Democrats pulled it off with an exceptionally deep and well-funded class of recruits that let the party put a very long list of districts into play. In prior years, the party in power wouldn’t have even needed to vigorously contest many of these races.
This year, Republicans generally succeeded in recruiting high-performing candidates to Senate contests in Florida, North Dakota and Arizona, even in a national political environment that sent House Republicans for the doors.
Democratic House candidates were helped by the declining value of incumbency, which made it harder for Republicans to outrun disapproval of the president.
The same forces, however, made it harder for Democratic senators to run as far ahead of the national party as they had in the past, and often their states had shifted far to the right since their last election.

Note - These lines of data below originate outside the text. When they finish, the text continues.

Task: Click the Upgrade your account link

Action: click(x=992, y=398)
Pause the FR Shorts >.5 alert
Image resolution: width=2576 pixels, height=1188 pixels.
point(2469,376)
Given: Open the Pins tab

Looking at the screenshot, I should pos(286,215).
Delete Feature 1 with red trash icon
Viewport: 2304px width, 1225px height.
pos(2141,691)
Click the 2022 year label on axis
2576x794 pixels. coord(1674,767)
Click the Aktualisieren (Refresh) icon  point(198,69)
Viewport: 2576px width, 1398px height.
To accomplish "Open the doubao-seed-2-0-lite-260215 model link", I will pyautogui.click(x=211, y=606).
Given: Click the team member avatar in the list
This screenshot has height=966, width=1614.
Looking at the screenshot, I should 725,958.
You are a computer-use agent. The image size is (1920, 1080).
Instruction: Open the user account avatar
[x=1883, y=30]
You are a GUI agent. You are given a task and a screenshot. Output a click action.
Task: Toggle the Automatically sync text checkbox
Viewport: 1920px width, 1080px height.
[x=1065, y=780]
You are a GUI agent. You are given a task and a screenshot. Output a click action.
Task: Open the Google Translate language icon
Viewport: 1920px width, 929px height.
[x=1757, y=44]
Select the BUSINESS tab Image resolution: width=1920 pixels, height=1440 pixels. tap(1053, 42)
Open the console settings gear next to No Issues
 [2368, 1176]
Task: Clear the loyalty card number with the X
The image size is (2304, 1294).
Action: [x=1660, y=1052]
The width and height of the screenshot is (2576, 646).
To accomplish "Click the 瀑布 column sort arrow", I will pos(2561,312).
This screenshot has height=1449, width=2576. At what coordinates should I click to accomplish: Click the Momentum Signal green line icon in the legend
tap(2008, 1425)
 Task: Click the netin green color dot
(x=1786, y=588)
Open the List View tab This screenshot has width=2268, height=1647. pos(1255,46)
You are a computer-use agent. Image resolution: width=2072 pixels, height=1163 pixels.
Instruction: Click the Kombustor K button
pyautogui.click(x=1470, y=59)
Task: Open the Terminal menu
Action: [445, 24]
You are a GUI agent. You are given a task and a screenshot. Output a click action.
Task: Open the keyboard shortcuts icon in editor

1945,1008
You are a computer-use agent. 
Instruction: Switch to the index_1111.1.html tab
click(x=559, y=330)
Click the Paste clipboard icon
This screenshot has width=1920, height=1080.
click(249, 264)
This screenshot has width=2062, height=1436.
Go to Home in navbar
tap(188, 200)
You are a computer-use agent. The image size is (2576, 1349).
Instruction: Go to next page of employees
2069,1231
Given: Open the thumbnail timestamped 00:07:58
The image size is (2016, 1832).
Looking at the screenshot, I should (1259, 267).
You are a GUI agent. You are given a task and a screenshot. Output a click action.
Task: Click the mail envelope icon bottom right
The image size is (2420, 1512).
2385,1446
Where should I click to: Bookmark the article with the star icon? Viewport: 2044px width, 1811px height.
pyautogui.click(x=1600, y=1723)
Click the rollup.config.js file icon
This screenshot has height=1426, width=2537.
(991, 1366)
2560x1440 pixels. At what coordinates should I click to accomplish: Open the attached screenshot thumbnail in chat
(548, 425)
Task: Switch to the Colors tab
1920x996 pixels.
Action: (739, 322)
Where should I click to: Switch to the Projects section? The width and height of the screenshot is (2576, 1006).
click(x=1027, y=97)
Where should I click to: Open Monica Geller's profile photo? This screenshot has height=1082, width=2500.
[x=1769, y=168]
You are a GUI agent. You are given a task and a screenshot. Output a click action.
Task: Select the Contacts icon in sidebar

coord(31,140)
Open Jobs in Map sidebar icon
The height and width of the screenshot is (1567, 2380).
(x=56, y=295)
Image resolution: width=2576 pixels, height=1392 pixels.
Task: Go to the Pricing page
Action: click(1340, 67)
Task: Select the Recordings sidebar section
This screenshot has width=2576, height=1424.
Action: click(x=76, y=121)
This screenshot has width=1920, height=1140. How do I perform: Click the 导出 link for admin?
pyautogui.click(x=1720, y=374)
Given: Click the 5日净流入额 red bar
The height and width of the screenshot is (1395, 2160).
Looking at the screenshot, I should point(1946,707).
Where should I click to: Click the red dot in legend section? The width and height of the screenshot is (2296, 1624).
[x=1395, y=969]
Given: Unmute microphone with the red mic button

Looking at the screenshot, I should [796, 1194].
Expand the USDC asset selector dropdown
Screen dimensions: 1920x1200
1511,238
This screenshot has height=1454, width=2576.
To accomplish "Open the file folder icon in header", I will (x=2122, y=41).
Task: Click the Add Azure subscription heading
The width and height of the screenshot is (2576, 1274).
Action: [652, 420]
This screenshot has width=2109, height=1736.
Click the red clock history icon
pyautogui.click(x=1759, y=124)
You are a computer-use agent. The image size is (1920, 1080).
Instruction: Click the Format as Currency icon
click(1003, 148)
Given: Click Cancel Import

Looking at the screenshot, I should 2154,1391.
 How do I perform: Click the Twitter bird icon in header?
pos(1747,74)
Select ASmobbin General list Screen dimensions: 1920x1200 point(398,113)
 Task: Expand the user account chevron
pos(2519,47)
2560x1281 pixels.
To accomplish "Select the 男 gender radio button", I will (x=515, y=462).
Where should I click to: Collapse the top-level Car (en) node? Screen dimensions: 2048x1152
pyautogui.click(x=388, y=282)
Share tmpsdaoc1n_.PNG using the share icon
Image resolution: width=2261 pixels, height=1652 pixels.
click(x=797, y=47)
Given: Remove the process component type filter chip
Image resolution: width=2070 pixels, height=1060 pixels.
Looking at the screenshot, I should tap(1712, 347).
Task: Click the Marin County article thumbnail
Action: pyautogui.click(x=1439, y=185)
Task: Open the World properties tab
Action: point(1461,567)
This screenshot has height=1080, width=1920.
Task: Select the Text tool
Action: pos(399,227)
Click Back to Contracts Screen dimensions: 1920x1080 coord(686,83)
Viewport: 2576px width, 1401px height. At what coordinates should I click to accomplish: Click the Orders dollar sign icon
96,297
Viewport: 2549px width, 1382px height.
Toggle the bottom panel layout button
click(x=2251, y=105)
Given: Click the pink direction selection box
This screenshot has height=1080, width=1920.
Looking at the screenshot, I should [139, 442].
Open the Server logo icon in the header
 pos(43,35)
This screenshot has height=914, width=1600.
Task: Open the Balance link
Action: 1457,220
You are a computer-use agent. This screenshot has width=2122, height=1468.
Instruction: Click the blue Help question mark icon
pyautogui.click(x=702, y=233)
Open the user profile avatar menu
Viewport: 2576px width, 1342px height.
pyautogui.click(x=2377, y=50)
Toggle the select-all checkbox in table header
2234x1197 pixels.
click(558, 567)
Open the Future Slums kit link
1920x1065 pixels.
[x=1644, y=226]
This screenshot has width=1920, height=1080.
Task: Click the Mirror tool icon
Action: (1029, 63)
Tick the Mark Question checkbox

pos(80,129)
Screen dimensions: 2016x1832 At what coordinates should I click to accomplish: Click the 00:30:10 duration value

In general, the split decision between the House and the Senate can be attributed mainly to the combination of the growing relationship between presidential vote and congressional vote and the declining value of incumbency. The apparent loss of Senator Bill Nelson in Florida, in particular, is not consistent with a typical wave election result. But this is the main driver of the difference between the results in the two chambers.
Democrats benefited from a huge number of Republican retirements, and they have flipped eight of those seats so far. Many retirements were inevitable, but the number — the highest since 1992, a redistricting year — was not. Democrats also benefited from a string of court decisions that eroded or outright eliminated Republican gerrymanders in Florida, North Carolina, Virginia and, most recently, Pennsylvania .
It is hard to measure the accumulated effect of these decisions. But it could have easily represented the Democratic margin of victory in Virginia’s Seventh District and in Pennsylvania’s Fifth, Sixth, Seventh and 17th. That’s atop Democratic gains already realized in 2016 in Florida and Virginia.
The Democratic disadvantage in the Senate isn’t going anywhere. States lines aren’t about to be redrawn, after all, and Hillary Clinton won just 19 states in 2016 while winning the national popular vote.
Perhaps Democrats still would have won the House without redistricting efforts and with a more typical number of Republican retirements. We still don’t know the full picture because the counting has not been completed. But Democrats are likely to win the national popular vote in this election by around seven or eight points once late votes — which typically lean Democratic — are counted.
That would be a larger margin than Republicans achieved in 2010 or 1994. It would be about the same as the Democratic advantage in 2006. It would be, in a word, a wave.